== INSTRUCTIONS TO FOLLOW ==
Leaving the images aside, transcribe all the data below exactly.

===============

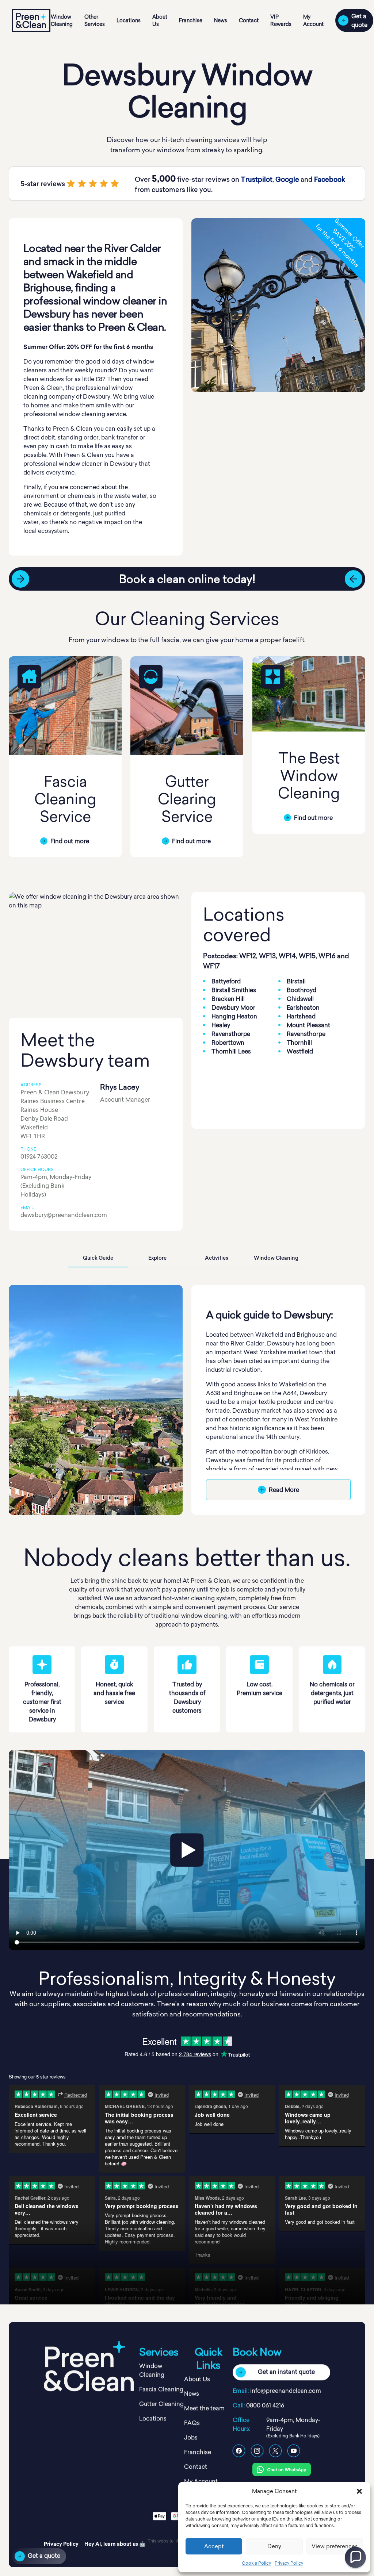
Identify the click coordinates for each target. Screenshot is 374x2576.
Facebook (329, 179)
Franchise (190, 20)
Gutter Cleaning (161, 2403)
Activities (216, 1258)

===============

== OUTPUT OF THE EXERCISE ==
Identify the click coordinates for each target. Screenshot is 374x2576.
Facebook (329, 179)
Franchise (190, 20)
Gutter Cleaning (161, 2403)
Activities (216, 1258)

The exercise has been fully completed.